Pendant ce temps, notre cher « allié » turc…
Can Dündar et Erdem Gül deux journalistes turcs, qui ont affirmé dans une série
d’articles qu’Ankara arme les militants islamistes en Syrie, sont accusés
d’espionnage pour « diffusion de secrets de l’état turc ». Tous deux
travaillent pour Cumhuriyet (La République), le plus ancien journal indépendant
de Turquie, qui véhicule des opinions laïques
de centre-gauche. L’année dernière Dündar, qui est le directeur du journal, et
Gül, qui est le chef du bureau d’Ankara, ont publié une série d’articles
affirmant que le gouvernement turc fournit une aide militaire secrète aux
groupes salafistes et djihadistes de Syrie.
Dans ces articles, Dündar et Gül ont révélé qu’un convoi de camions a été
intercepté en Turquie en route vers la Syrie. Selon les deux journalistes, les
camions transportaient de grandes quantités d’armes et de munitions destinées
aux rebelles syriens dans le cadre d’une opération secrète menée par
l’Organisation Nationale de Renseignement (MIT), la principale agence de
renseignement turque. Selon Cumhuriyet le MIT n’avait pas fourni les détails de
l’opération à la police turque, qui a arrêté les véhicules, les a fouillé et constaté
qu’ils étaient remplis d’armes" et de munitions. Le journal a également
publié des séquences vidéo montrant les camions présumés.

**EXTRAITS DES ENTRÉES**.
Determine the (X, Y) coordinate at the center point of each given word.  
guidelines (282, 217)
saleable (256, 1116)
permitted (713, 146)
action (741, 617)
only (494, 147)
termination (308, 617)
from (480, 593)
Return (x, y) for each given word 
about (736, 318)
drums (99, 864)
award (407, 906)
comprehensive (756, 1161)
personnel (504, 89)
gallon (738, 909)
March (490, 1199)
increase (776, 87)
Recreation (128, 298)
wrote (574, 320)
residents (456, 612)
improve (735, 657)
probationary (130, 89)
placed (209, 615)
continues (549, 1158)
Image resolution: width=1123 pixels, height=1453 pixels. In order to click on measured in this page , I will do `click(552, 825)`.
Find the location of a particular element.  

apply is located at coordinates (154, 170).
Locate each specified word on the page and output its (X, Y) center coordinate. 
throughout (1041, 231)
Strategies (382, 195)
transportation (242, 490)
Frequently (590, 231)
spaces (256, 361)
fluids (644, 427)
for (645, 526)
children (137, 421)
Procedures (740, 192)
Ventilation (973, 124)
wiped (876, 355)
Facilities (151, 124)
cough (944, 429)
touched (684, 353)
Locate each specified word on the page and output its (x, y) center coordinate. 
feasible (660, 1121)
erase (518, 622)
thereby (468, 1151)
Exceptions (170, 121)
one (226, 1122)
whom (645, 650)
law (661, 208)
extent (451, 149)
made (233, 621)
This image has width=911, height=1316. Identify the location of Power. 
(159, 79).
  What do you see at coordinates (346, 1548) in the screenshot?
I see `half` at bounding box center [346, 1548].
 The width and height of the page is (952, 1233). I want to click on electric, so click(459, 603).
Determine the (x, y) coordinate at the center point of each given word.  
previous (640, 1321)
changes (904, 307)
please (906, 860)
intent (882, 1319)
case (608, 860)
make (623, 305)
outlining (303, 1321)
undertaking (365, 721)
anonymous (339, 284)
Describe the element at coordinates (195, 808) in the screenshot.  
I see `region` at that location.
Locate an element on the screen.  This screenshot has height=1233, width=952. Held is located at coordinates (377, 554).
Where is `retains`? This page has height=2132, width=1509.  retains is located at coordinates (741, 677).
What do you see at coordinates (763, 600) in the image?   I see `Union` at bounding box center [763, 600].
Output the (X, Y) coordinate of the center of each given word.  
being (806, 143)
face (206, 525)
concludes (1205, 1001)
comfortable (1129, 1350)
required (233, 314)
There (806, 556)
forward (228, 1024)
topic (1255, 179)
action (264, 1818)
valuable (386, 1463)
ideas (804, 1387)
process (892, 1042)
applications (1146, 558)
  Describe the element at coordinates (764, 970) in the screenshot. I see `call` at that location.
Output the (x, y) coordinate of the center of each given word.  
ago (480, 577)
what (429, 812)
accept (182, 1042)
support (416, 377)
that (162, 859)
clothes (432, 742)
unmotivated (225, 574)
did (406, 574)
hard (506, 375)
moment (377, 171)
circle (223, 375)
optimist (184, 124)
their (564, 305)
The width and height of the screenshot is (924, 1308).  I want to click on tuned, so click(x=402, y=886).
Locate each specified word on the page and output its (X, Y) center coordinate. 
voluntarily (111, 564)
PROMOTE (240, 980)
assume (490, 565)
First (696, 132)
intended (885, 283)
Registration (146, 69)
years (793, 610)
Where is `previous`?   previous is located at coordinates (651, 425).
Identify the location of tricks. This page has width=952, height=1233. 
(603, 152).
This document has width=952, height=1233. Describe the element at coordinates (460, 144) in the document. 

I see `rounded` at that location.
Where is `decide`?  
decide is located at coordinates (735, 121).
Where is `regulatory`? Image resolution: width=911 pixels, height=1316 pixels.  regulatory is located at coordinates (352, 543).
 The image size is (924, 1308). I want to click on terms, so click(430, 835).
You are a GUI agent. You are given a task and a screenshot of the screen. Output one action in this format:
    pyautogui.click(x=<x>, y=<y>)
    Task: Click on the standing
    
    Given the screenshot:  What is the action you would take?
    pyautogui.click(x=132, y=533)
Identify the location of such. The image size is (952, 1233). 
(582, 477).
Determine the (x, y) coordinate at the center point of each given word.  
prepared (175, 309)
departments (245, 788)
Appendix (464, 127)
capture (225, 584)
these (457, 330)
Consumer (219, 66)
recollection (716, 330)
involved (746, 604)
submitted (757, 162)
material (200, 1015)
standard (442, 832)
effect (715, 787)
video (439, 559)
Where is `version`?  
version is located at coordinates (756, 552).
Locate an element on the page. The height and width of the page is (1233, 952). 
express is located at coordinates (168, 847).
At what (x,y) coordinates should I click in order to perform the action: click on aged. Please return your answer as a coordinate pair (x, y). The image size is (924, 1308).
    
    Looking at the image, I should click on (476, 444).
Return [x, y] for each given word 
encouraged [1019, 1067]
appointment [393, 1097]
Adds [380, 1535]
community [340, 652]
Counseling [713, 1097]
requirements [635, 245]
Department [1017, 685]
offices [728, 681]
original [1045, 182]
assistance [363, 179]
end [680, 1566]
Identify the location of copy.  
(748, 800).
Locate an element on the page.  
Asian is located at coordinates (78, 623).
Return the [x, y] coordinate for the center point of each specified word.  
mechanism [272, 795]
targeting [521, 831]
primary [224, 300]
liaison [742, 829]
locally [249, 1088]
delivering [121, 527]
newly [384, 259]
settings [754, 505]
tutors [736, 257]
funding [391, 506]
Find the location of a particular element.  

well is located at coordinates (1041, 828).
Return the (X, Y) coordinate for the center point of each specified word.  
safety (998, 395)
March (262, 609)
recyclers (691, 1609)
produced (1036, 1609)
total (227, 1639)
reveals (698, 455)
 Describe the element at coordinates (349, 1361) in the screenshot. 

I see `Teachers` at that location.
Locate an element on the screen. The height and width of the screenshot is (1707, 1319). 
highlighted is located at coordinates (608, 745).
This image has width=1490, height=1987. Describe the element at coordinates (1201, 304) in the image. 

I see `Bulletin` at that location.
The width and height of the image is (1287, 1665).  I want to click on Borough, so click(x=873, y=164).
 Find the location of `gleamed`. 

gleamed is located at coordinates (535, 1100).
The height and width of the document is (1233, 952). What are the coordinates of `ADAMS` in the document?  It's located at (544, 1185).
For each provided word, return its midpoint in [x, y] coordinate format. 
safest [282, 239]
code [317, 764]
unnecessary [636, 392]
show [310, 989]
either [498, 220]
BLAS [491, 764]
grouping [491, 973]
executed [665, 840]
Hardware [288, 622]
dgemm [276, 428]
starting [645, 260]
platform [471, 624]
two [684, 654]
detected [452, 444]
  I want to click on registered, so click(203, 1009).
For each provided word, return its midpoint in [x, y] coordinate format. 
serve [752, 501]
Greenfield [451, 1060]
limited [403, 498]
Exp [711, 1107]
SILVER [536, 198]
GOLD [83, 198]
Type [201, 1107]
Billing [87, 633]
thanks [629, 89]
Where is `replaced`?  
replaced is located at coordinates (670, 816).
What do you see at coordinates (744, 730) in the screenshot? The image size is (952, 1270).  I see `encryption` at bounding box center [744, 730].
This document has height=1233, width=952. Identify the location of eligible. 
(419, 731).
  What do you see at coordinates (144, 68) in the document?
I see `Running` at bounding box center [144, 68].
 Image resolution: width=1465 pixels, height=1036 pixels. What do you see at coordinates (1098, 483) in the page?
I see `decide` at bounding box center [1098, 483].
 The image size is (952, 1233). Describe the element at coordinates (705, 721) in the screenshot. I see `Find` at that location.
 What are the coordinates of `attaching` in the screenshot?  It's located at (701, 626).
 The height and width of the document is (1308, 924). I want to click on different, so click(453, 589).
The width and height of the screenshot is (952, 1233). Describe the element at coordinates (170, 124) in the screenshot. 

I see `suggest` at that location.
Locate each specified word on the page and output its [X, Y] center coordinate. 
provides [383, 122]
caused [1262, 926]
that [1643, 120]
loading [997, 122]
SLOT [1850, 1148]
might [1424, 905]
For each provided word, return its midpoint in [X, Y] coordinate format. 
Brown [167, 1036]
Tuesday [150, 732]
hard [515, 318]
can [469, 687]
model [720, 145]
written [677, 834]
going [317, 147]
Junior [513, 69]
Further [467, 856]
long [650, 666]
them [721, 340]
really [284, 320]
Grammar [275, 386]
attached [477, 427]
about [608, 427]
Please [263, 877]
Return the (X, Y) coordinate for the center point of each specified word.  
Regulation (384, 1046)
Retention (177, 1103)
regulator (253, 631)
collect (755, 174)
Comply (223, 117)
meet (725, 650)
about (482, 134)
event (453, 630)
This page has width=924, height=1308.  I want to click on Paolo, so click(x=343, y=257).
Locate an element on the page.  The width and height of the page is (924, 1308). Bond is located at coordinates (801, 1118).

**VOS TÂCHES**.
1) Veuillez reproduire à l'identique les lignes des entrées, de celle qui contient « written [677, 834] » jusqu'à la fin des entrées, ces deux bornes comprises.
2) Poursuivez l'article sur les deux journalistes turcs accusés d'espionnage, à partir de sa dernière phrase.
Le texte et les entrées n'ont aucun rapport entre eux.

**RÉPONSES DANS L'ORDRE**.
1)
written [677, 834]
going [317, 147]
Junior [513, 69]
Further [467, 856]
long [650, 666]
them [721, 340]
really [284, 320]
Grammar [275, 386]
attached [477, 427]
about [608, 427]
Please [263, 877]
Return the (X, Y) coordinate for the center point of each specified word.  
Regulation (384, 1046)
Retention (177, 1103)
regulator (253, 631)
collect (755, 174)
Comply (223, 117)
meet (725, 650)
about (482, 134)
event (453, 630)
This page has width=924, height=1308.  I want to click on Paolo, so click(x=343, y=257).
Locate an element on the page.  The width and height of the page is (924, 1308). Bond is located at coordinates (801, 1118).

2)
Quand l’histoire fut publiée, elle causa de fortes vagues dans le monde
politique turc et contraint le gouvernement du président Recep Tayyip Erdoğan à
démentir vigoureusement les accusations du journal. Le porte-parole du gouvernement alla jusqu’ à affirmer
que les camions interceptés contenaient de l’aide humanitaire, et non des
armes. Plus tard, cependant, les responsables turcs admirent que les camions transportaient
des armes, mais qu’elles étaient destinées à la guérilla turkmène opérant en
territoire syrien. Le Président Erdoğan, furieux contre Cumhuriyet avertit les
journalistes d’investigation du journal qu’ils allaient « payer un prix
élevé" pour avoir révélé des secrets d’État.
Les deux journalistes ont été arrêtés en Novembre 2015 et sont toujours en
détention. Mercredi dernier, le procureur de l’État a inculpé Dündar et Gül
d’espionnage, de tentative de renversement du gouvernement turc par la force,
et de soutien au terrorisme. Fait intéressant, les principaux plaignants dans
l’affaire sont président Erdoğan et Hakan Fidan, le directeur du MIT. S’ils
sont reconnus coupables, les deux journalistes Cumhuriyet encourent la prison à
vie.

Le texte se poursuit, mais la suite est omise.